1) Purpose and Intent

  • Promote shared equity models of homeownership to preserve long-term affordability for low- and moderate-income households.
  • Build a scalable federal framework that supports ground-lease or deed-restricted ownership, ensuring housing remains affordable across generations.
  • Leverage federal surplus land and targeted financing to accelerate the development and rehabilitation of affordable units.

2) Key Provisions and Changes

A. Definitions (Section 2)

  • Establishes precise terms, including:
    • Community Land Trust (CLT): a nonprofit or government entity focused on acquiring/holding land to provide permanently affordable housing, with affordability enforced via ground leases, deeds, or similar mechanisms (minimum periods of 99 years or the state-law maximum, if higher).
    • Shared Equity Homeownership Model: resale-restricted, owner-occupied housing designed to remain affordable through resale formulas and ground leases/deed restrictions.
    • Eligible Entity / Eligible Grantee: entities (local governments, state instrumentalities, nonprofits including CLTs, and CDFIs) that manage shared equity programs and can receive federal funds.
    • Qualified Homebuyer: household income ≤ 120% of area median income (AMI).

B. Lasting Housing Affordability Fund (Section 3)

  • Creates a program to award grants to eligible grantees to provide low-interest construction loans (≤ 3% interest; ≤ 1% origination fee) to eligible entities.
  • Loans prioritize high-need areas (high cost burden, displacement risk, redlining) and properties intended to be affordable for terms exceeding 99 years where applicable.
  • Eligible uses include construction/rehabilitation costs for homes to be owned by buyers, limited equity cooperatives, or CLTs.
  • Annual reporting by grantees and a Congress-facing annual report on program outputs.
  • Authorized appropriation: $100 million for FY 2027, available until expended.

C. Lasting Affordability Homeownership Grant Pilot Program (Section 4)

  • HUD program to fund entities that purchase land or existing properties to develop homes for sale to qualified homebuyers or CLT members.
  • Priority for longer-term affordability; clear timelines: vacant land projects must be built and marketed within 3 years (extendable for extenuating circumstances with public list of affected localities); existing properties must reach sale readiness within 3 years.
  • Income targeting: households at or below 80% AMI (or up to 120% AMI in rural areas).
  • Use of ground leases/deed restrictions to ensure ongoing affordability; resale formulas govern future transfers.
  • Authorized appropriations: $100 million annually for FY 2027–2031; up to 10% of funds may fund technical assistance.
  • Biennial reporting to Congress on program results.

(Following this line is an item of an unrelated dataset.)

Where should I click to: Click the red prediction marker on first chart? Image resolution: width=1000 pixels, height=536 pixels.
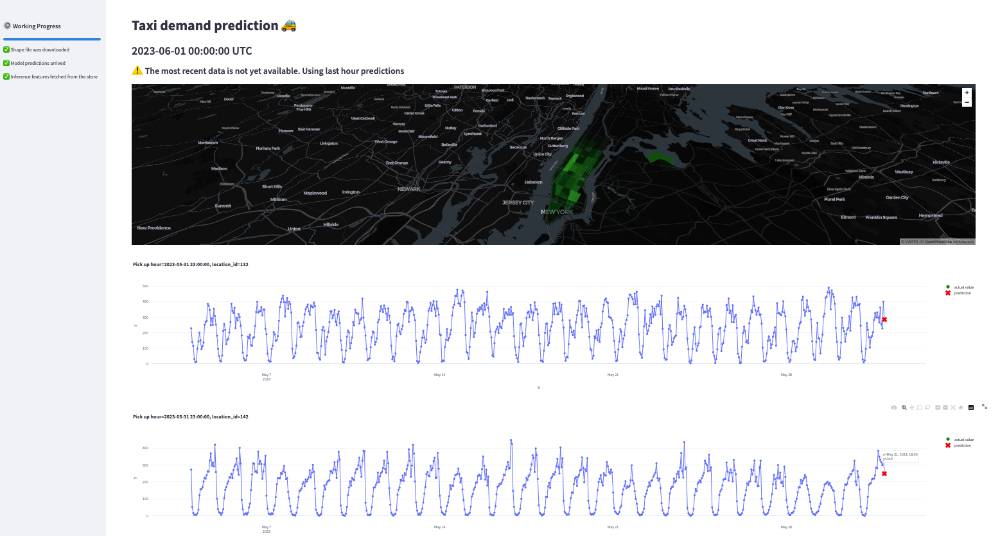884,319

D. Shared Equity Housing Research and Awareness (Section 5)

  • HUD program to research best practices for CLTs and shared equity models; funding for capacity building and technical assistance; public awareness campaign and coordination with lenders (e.g., Fannie Mae, Freddie Mac).
  • Appropriations as needed.

E. Surplus Land (Section 6)

  • Amends the Surplus Federal Land process to allow transfer of surplus property to CLTs or other shared equity models.
  • Requirements ensure perpetual affordability and, on disposition, discount the sale value to reflect public benefits (standard discount up to 75%; greater discounts possible with justification).
  • Annual reporting on surplus land conveyed and the discounted value achieved.

3) Who Would Be Affected

  • Local governments, state instrumentalities, and nonprofits (including CLTs) implementing shared equity programs.
  • Homebuyers who qualify under income thresholds for long-term affordable ownership.
  • Communities with high housing cost burdens or displacement risk, including rural areas.
  • Federal agencies involved in land disposition and housing financing (HUD, Treasury, FHFA).

4) Procedural/Timelines

  • Introduced and referred to the Senate Banking, Housing, and Urban Affairs Committee on March 26, 2026.
  • Major funding and pilot programs specify fiscal years 2027–2031 for capitalization.
  • Regular reporting obligations to Congress, with interim and final evaluations of program effectiveness.

Compiled from official sources — confirm details with the bill’s official record.